▸ Document section:
>>>

V404 Cygni has flared many times since the eruption began, with activity ranging from minutes to hours.

Erik Kuulkers, at ESA’s European Space Astronomy Centre in Madrid, said:

It repeatedly becomes the brightest object in the X-ray sky … It is definitely a ‘once in a professional lifetime’ opportunity.

In a single week, flares from V404 Cygni generated more than 70 “triggers” of the Gamma-ray Burst Monitor (GBM) aboard Fermi. This is more than five times the number of triggers seen from all objects in the sky in a typical week. The GBM triggers when it detects a gamma-ray flare, then it sends numerous emails containing increasingly refined information about the event to scientists on duty.

Every time the GBM recovered from one trigger, V404 Cygni set it off again, resulting in a torrent of emails. The event prompted David Yu, a GBM scientist at the Max Planck Institute of Extraterrestrial Physics in Garching, Germany, to comment on social media: Achievement Unlocked: Mailbox spammed by a blackhole.

<<<

▸ Work request 1:
Answer these questions from the V404 Cygni passage:
(a) At which center does Erik Kuulkers work, and in what city?
(b) In a single week, how many GBM triggers did flares from V404 Cygni generate?
(c) At which institute is David Yu a GBM scientist?
The V404 Cygni passage and the entries have nothing to do with each other.

▸ Records for processing:

>>>

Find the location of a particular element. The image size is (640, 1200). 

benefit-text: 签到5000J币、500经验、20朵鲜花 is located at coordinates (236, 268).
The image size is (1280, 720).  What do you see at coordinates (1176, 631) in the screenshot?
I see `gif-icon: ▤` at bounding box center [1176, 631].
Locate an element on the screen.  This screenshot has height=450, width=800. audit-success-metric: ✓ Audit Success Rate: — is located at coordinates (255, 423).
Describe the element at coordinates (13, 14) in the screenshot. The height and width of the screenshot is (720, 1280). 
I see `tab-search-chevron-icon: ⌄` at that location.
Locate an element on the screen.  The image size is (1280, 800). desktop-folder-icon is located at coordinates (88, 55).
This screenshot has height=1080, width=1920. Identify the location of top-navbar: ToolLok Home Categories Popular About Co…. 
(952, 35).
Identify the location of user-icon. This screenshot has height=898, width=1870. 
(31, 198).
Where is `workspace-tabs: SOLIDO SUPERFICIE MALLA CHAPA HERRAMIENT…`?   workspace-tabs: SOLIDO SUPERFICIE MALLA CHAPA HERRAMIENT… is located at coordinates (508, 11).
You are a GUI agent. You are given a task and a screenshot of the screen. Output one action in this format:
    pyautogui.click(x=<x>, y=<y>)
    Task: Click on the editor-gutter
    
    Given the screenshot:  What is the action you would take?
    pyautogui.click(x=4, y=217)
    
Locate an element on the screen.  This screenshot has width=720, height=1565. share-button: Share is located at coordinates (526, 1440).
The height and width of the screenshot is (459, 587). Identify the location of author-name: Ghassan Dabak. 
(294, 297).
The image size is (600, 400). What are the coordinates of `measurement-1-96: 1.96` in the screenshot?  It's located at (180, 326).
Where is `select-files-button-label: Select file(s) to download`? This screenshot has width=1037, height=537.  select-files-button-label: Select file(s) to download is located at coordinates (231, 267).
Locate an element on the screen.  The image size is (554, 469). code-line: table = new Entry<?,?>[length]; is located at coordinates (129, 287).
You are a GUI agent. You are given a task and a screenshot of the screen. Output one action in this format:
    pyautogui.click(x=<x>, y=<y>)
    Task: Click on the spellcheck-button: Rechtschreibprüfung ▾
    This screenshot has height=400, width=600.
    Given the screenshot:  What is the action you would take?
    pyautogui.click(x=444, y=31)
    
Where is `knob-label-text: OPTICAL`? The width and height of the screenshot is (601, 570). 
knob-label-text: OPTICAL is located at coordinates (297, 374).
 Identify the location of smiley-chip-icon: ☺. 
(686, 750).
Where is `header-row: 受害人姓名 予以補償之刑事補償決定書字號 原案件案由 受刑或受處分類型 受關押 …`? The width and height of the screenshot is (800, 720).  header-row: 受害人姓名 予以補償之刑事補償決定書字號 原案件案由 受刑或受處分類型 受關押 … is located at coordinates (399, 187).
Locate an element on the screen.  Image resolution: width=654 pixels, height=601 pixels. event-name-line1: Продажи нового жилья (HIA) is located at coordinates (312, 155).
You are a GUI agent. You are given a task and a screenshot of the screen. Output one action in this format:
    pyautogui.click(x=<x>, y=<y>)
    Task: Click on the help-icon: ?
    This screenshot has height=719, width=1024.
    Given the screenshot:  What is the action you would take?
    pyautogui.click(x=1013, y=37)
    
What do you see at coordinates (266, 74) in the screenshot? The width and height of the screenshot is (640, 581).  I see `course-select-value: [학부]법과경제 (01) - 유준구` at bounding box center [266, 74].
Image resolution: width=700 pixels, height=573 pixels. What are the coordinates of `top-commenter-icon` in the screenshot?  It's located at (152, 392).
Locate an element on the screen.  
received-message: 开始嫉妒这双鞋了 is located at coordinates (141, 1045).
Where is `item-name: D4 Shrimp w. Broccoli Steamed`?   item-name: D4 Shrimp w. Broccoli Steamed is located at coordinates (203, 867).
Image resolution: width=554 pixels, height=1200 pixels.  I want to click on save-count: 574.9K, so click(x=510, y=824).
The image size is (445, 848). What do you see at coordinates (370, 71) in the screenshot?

<<<

▸ Work request 2: Please set down, unchanged, the part of the entries that opens with the line containing "is (601, 570)." and closes with the line containing "(686, 750).", both of those lines included.

▸ Response area 1:
(a) ESA's European Space Astronomy Centre, in Madrid.
(b) More than 70.
(c) The Max Planck Institute of Extraterrestrial Physics in Garching, Germany.

▸ Response area 2:
Where is `knob-label-text: OPTICAL`? The width and height of the screenshot is (601, 570). 
knob-label-text: OPTICAL is located at coordinates (297, 374).
 Identify the location of smiley-chip-icon: ☺. 
(686, 750).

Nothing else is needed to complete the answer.